■ **DOCUMENT EXCERPT**:
A survey of suitable toning agents is given in the above mentioned book of Andre Rott and Edith Weyde, p. 61-65, preference being given to 1-phenyl-1H-tetrazole-5-thiol, also called 1-phenyl-5-mercapto-tetrazole, tautomeric structures and derivatives thereof such as 1 -(2,3-dimethyl phenyl )-5-mercapto-tetrazole, 1-(3,4-dimethyl cyclohexyl )-5-mercapto-tetrazole, 1-(4-methylphenyl )-5-mercapto-tetrazole, 1-(3-chloro-4-methylphenyl)-5-mercapto-tetrazole, 1-(3,4-dichlorophenyl)-5-mercapto-tetrazole. Further particularly useful toning agents are of the class of thiohydantoins and of the class of phenyl substituted mercapto-triazoles. Still further toning agents suitable for use in accordance with the preferred embodiment of the present invention are the toning agents described in the European patent applications 218752, 208346, 218753 and U.S. Pat. No. 4,683,189.
The transfer behaviour of the complexed silver largely depends on the thickness of the image-receiving layer and the kind of binding agent or mixture of binding agents used in the nuclei containing layer. In order to obtain a sharp image with high spectral density the reduction of the silver salts diffusing into the image receiving layer must take place rapidly before lateral diffusion becomes substantial. An image-receiving material satisfying said purpose is described in U.S. Pat. No. 4,859,566.
An image-receiving material of this type is very suitable for use in connection with the present invention and contains a water-impermeable support coated with (1) an image-receiving layer containing physical development nuclei and nacreous pigments dispersed in a waterpermeable binder and (2) a waterpermeable top layer free from development nuclei and containing a hydrophilic colloid, in such a way that:
(i) the total solids coverage of said two layers (1) and (2) is at most 2 g/m.sup.2,
(ii) in layer (1) the coverage of the nuclei is in the range of 0.1 mg/m.sup.2 to 10 mg/m.sup.2, and the coverage of binder is in the range of 0.4 to 1.5 g/m.sup.2, and
(iii) in said top layer (2) the coverage of hydrophilic colloid is in the range of 0.1 to 0.9 g/m.sup.2.
The coating of said layers proceeds preferably with slide hopper coater or curtain coater known to those skilled in the art.
According to a particular embodiment the nuclei containing layer (1) is present on a nuclei-free underlying hydrophilic colloid undercoat layer or undercoat layer system having a coverage in the range of 0.1 to 1 g/m.sup.2 of hydrophilic colloid, the total solids coverage of layers (1) and (2) together with the undercoat being at most 2 g/m.sup.2. In connection with this embodiment the nacreous pigments may be also be included in the undercoat layer or may be included therein instead of being present in the nuclei containing layer.
The undercoat optionally incorporates substances that improve the image quality, e.g. incorporates a substance improving the image-tone or the whiteness of the image background. For example, the undercoat may contain a fluorescent substance, silver complexing agent(s) and/or development inhibitor releasing compounds known for improving image sharpness.
According to a special embodiment the image-receiving layer (1) is applied on an undercoat playing the role of a timing layer in association with an acidic layer serving for the neutralization of alkali of the image-receiving layer. By the timing layer the time before neutralization occurs is established, at least in part, by the time it takes for the alkaline processing composition to penetrate through the timing layer. Materials suitable for neutralizing layers and timing layers are disclosed in Research Disclosure July 1974, item 12331 and July 1975, item 13525.

Entries on finding words and elements:

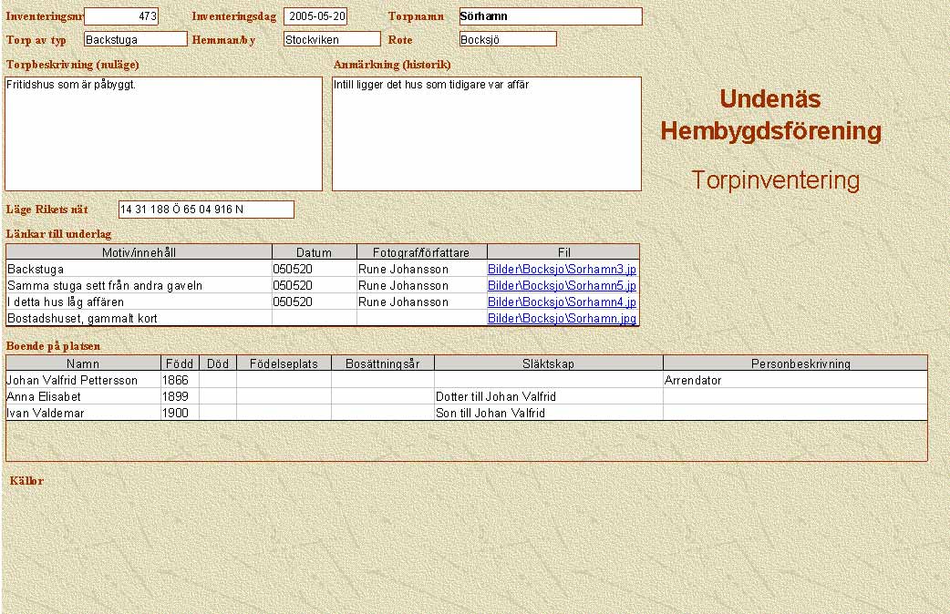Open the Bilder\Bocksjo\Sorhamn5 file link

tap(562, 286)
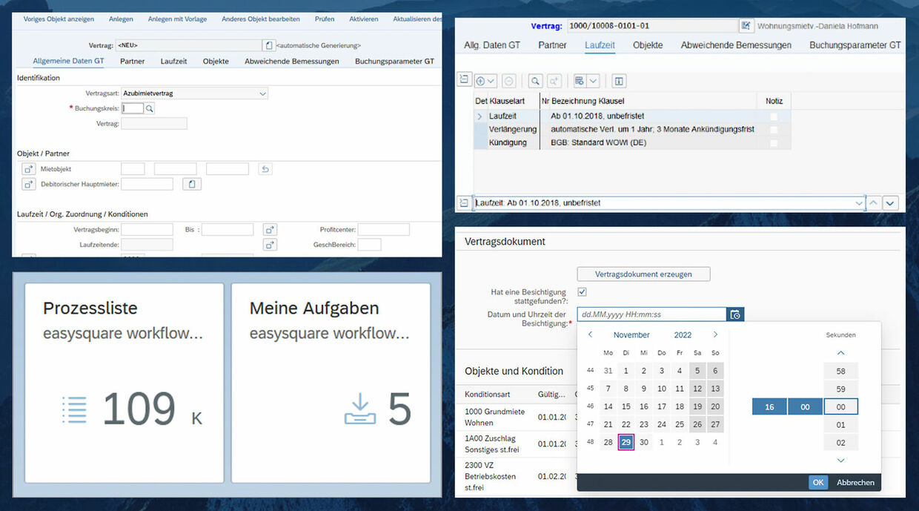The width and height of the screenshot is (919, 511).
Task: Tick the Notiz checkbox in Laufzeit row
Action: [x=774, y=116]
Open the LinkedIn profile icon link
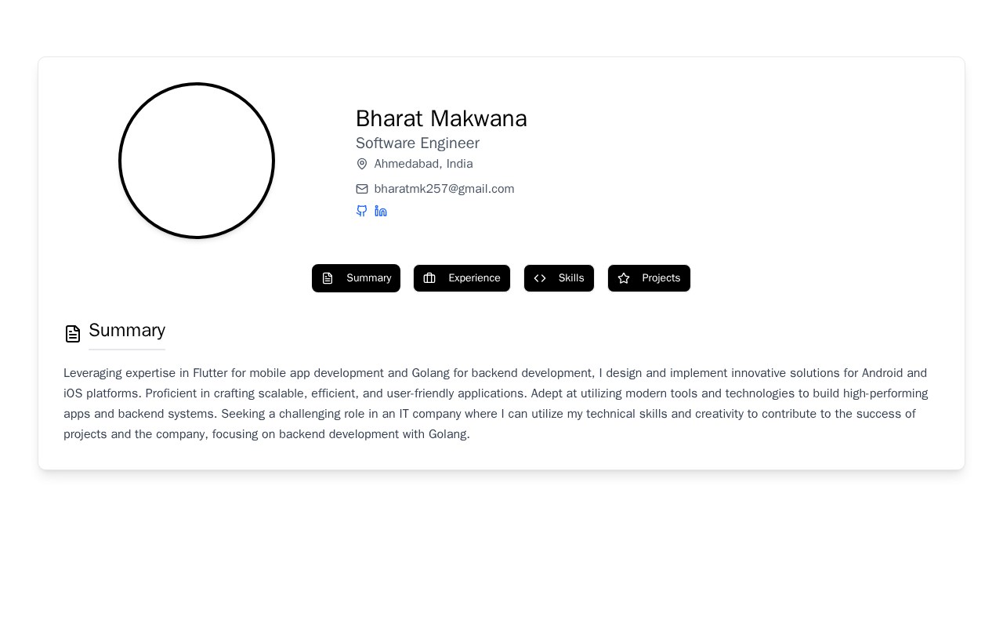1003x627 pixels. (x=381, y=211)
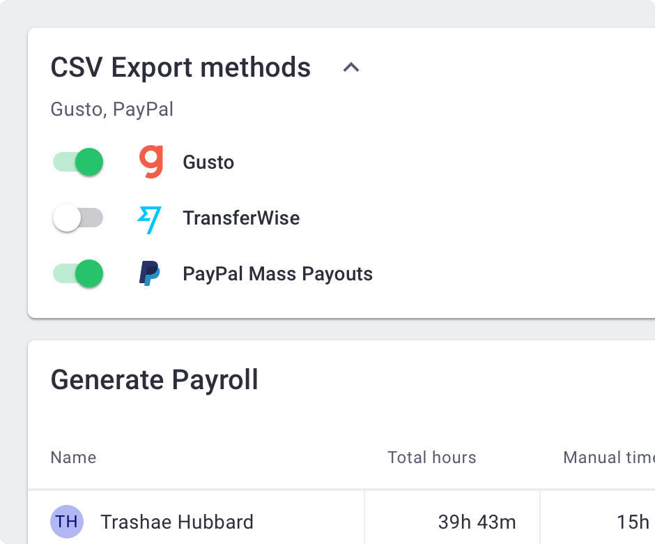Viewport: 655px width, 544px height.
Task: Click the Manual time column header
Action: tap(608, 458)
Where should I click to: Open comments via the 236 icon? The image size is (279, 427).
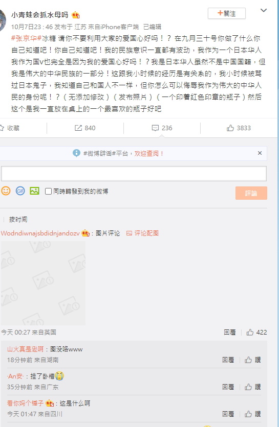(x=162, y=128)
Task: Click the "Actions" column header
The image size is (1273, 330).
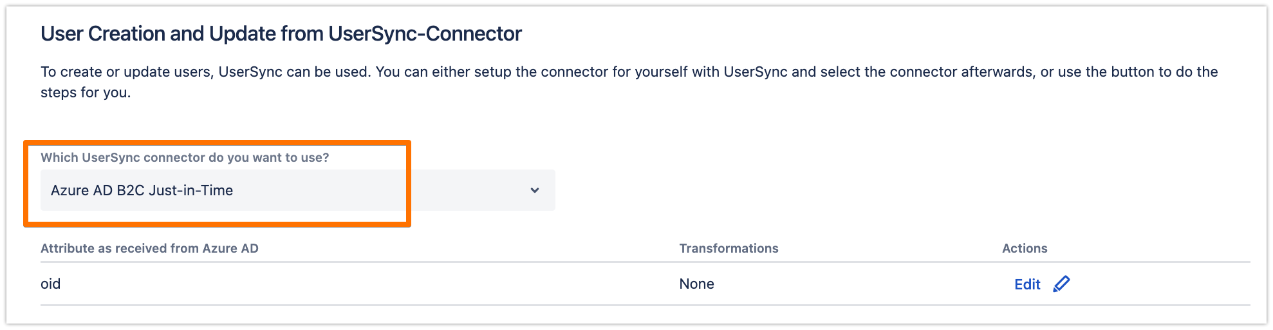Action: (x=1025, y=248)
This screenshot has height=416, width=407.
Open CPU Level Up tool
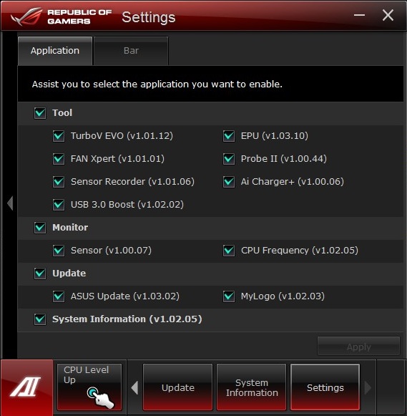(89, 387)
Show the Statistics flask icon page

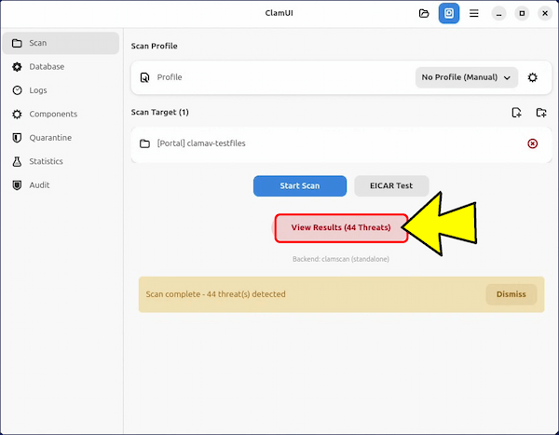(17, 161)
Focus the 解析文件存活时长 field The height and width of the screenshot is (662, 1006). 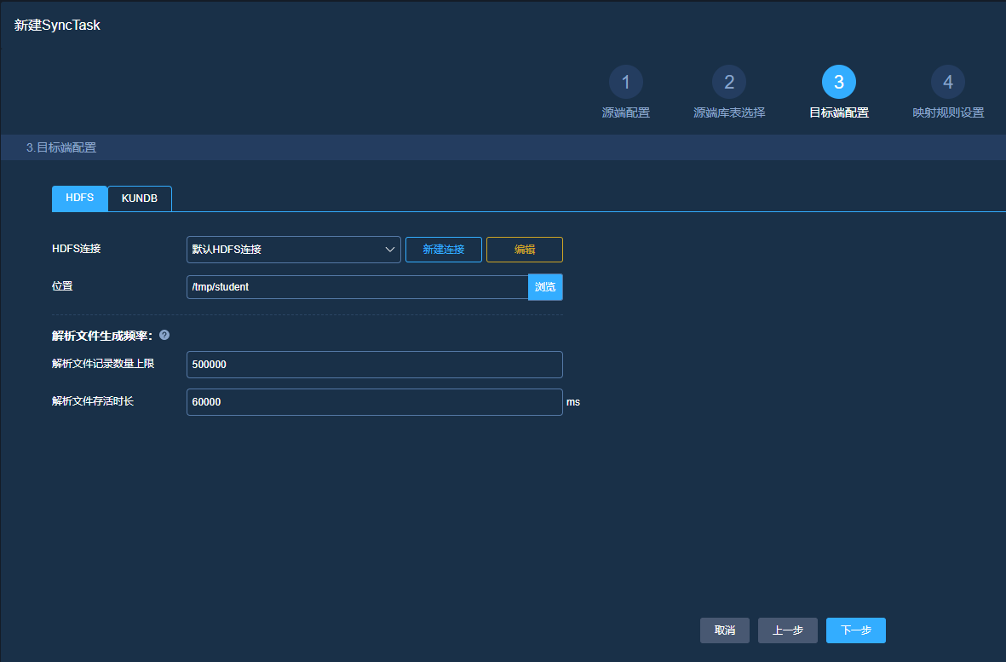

■ **PROBLEMS AND TASKS**:
- a) List every patent or patent application number cited in the excerpt on image-receiving materials.
- b) Reproduce the excerpt on image-receiving materials between "The transfer behaviour" and "Pat. No. 4,859,566.", inclusive.

■ **WORKED ANSWERS**:
- a)
European patent application 218752
European patent application 208346
European patent application 218753
U.S. Pat. No. 4,683,189
U.S. Pat. No. 4,859,566

- b)
The transfer behaviour of the complexed silver largely depends on the thickness of the image-receiving layer and the kind of binding agent or mixture of binding agents used in the nuclei containing layer. In order to obtain a sharp image with high spectral density the reduction of the silver salts diffusing into the image receiving layer must take place rapidly before lateral diffusion becomes substantial. An image-receiving material satisfying said purpose is described in U.S. Pat. No. 4,859,566.